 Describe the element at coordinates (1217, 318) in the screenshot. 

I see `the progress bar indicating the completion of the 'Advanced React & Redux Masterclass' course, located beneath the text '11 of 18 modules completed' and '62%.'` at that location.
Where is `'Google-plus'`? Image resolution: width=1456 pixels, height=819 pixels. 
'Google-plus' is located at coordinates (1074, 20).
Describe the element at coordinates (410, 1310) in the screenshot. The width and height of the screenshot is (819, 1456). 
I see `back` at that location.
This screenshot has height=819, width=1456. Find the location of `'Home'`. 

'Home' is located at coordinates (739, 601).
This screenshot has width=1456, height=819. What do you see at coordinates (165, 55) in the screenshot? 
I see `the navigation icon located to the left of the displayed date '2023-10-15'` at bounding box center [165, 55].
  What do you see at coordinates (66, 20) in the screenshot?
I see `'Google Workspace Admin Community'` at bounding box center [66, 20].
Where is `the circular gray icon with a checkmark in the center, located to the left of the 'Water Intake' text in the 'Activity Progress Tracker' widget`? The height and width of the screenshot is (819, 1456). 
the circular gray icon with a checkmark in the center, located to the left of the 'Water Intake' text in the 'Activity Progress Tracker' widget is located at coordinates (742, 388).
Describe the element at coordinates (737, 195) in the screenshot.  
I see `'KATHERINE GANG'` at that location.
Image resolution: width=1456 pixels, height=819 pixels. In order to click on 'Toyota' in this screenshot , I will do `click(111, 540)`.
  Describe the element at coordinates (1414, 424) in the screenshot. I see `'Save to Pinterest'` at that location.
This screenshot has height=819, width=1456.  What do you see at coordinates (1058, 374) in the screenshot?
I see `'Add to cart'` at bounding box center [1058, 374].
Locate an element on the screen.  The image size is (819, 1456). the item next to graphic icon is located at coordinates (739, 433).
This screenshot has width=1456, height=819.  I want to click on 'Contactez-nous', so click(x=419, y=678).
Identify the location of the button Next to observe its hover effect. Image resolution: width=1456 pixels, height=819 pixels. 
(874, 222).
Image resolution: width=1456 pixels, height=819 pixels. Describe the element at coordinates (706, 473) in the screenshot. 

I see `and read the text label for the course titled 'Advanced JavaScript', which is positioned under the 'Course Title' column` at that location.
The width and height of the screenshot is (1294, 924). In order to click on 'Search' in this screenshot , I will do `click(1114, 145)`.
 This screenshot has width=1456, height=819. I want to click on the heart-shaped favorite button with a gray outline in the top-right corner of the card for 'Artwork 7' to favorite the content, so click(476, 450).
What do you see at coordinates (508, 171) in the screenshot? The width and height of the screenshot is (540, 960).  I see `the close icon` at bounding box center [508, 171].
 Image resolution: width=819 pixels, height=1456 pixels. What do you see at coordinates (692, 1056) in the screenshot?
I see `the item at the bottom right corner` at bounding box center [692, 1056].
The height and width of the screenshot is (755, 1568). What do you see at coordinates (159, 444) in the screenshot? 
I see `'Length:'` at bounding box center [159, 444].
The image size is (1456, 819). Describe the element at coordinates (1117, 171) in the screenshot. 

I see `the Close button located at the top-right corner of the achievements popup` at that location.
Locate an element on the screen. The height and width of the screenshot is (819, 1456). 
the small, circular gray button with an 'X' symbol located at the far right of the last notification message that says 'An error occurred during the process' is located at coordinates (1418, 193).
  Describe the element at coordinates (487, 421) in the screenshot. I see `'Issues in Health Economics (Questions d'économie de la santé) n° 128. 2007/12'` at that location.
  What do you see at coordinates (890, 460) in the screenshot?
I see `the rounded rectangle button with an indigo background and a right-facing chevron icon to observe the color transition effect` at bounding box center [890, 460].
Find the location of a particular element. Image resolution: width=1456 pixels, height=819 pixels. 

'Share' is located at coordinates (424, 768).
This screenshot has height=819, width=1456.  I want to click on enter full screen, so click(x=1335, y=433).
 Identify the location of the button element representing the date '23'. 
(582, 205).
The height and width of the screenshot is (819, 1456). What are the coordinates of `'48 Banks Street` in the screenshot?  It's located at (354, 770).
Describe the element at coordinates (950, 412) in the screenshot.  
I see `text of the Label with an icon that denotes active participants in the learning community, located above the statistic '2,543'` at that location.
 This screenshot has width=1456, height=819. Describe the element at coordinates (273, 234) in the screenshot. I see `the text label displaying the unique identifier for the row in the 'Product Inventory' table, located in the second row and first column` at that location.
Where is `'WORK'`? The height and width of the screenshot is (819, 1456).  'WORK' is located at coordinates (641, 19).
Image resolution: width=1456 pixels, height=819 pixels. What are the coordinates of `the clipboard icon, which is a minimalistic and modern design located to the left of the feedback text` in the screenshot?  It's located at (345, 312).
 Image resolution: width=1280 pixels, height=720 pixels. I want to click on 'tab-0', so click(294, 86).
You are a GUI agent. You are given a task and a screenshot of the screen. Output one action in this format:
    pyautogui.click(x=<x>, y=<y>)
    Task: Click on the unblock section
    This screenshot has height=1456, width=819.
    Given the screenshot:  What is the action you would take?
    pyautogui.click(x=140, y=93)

__Required task__: Return every line of the records above that contains the string "widget", matching case exactly.

__Answer__:
Where is `the circular gray icon with a checkmark in the center, located to the left of the 'Water Intake' text in the 'Activity Progress Tracker' widget`? The height and width of the screenshot is (819, 1456). 
the circular gray icon with a checkmark in the center, located to the left of the 'Water Intake' text in the 'Activity Progress Tracker' widget is located at coordinates (742, 388).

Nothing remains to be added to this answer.